• **WHAT YOU ARE ASKED TO DO**: Copy the material below, swapping every "Find the location of" for "Point out the position of" and keeping everything else the same.

── INFORMATION SHOWN ──

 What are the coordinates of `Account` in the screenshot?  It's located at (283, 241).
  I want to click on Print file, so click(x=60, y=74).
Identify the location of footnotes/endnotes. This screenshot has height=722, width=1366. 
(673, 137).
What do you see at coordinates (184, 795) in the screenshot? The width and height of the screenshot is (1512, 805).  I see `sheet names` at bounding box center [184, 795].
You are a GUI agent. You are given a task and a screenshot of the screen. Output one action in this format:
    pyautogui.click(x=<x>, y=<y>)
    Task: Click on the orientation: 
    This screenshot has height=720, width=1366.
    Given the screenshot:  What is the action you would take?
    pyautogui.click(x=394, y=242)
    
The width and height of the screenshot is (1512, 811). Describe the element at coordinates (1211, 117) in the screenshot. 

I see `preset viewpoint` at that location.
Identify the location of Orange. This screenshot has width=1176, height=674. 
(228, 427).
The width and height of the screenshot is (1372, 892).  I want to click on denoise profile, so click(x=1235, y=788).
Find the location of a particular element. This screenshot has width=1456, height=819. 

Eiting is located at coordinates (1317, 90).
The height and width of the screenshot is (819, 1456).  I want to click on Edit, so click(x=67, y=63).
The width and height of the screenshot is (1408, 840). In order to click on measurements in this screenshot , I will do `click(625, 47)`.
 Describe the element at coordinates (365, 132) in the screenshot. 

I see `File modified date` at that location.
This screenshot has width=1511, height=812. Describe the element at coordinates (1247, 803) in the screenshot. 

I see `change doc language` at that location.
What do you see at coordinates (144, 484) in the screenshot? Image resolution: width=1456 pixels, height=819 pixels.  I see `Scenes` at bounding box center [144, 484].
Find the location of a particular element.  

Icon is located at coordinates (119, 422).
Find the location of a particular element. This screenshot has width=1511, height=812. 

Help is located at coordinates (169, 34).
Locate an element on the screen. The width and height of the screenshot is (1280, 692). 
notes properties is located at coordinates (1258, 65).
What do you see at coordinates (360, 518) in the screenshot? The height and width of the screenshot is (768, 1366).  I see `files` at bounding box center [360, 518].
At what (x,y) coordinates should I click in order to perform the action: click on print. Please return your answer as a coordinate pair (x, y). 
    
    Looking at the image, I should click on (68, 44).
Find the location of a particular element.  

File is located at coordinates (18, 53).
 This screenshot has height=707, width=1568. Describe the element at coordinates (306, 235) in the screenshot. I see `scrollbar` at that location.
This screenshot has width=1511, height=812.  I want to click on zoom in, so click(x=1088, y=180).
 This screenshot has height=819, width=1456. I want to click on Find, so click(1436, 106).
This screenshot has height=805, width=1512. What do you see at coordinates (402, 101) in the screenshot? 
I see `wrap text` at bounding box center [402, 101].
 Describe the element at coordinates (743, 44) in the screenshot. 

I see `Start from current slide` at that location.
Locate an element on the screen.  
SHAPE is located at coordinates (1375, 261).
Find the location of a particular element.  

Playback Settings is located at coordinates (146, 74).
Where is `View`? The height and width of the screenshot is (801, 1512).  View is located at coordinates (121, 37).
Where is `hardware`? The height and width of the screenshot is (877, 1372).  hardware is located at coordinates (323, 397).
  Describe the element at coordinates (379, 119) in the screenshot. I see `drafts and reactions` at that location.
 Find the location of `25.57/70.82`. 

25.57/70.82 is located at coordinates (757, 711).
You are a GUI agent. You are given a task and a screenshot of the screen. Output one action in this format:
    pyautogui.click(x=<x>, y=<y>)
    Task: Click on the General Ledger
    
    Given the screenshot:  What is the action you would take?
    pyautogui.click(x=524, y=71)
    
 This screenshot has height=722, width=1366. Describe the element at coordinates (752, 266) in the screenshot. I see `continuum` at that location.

───

• **WORKED ANSWER**:
 What are the coordinates of `Account` in the screenshot?  It's located at (283, 241).
  I want to click on Print file, so click(x=60, y=74).
Identify the location of footnotes/endnotes. This screenshot has height=722, width=1366. 
(673, 137).
What do you see at coordinates (184, 795) in the screenshot? The width and height of the screenshot is (1512, 805).  I see `sheet names` at bounding box center [184, 795].
You are a GUI agent. You are given a task and a screenshot of the screen. Output one action in this format:
    pyautogui.click(x=<x>, y=<y>)
    Task: Click on the orientation: 
    This screenshot has height=720, width=1366.
    Given the screenshot:  What is the action you would take?
    pyautogui.click(x=394, y=242)
    
The width and height of the screenshot is (1512, 811). Describe the element at coordinates (1211, 117) in the screenshot. 

I see `preset viewpoint` at that location.
Identify the location of Orange. This screenshot has width=1176, height=674. 
(228, 427).
The width and height of the screenshot is (1372, 892).  I want to click on denoise profile, so click(x=1235, y=788).
Point out the position of a particular element. This screenshot has width=1456, height=819. 

Eiting is located at coordinates (1317, 90).
The height and width of the screenshot is (819, 1456).  I want to click on Edit, so click(x=67, y=63).
The width and height of the screenshot is (1408, 840). In order to click on measurements in this screenshot , I will do `click(625, 47)`.
 Describe the element at coordinates (365, 132) in the screenshot. 

I see `File modified date` at that location.
This screenshot has width=1511, height=812. Describe the element at coordinates (1247, 803) in the screenshot. 

I see `change doc language` at that location.
What do you see at coordinates (144, 484) in the screenshot? Image resolution: width=1456 pixels, height=819 pixels.  I see `Scenes` at bounding box center [144, 484].
Point out the position of a particular element.  

Icon is located at coordinates (119, 422).
Point out the position of a particular element. This screenshot has width=1511, height=812. 

Help is located at coordinates (169, 34).
Locate an element on the screen. The width and height of the screenshot is (1280, 692). 
notes properties is located at coordinates (1258, 65).
What do you see at coordinates (360, 518) in the screenshot? The height and width of the screenshot is (768, 1366).  I see `files` at bounding box center [360, 518].
At what (x,y) coordinates should I click in order to perform the action: click on print. Please return your answer as a coordinate pair (x, y). 
    
    Looking at the image, I should click on (68, 44).
Point out the position of a particular element.  

File is located at coordinates (18, 53).
 This screenshot has height=707, width=1568. Describe the element at coordinates (306, 235) in the screenshot. I see `scrollbar` at that location.
This screenshot has width=1511, height=812.  I want to click on zoom in, so click(x=1088, y=180).
 This screenshot has height=819, width=1456. I want to click on Find, so click(1436, 106).
This screenshot has height=805, width=1512. What do you see at coordinates (402, 101) in the screenshot? 
I see `wrap text` at bounding box center [402, 101].
 Describe the element at coordinates (743, 44) in the screenshot. 

I see `Start from current slide` at that location.
Locate an element on the screen.  
SHAPE is located at coordinates (1375, 261).
Point out the position of a particular element.  

Playback Settings is located at coordinates (146, 74).
Where is `View`? The height and width of the screenshot is (801, 1512).  View is located at coordinates (121, 37).
Where is `hardware`? The height and width of the screenshot is (877, 1372).  hardware is located at coordinates (323, 397).
  Describe the element at coordinates (379, 119) in the screenshot. I see `drafts and reactions` at that location.
 Point out the position of `25.57/70.82`. 

25.57/70.82 is located at coordinates (757, 711).
You are a GUI agent. You are given a task and a screenshot of the screen. Output one action in this format:
    pyautogui.click(x=<x>, y=<y>)
    Task: Click on the General Ledger
    
    Given the screenshot:  What is the action you would take?
    pyautogui.click(x=524, y=71)
    
 This screenshot has height=722, width=1366. Describe the element at coordinates (752, 266) in the screenshot. I see `continuum` at that location.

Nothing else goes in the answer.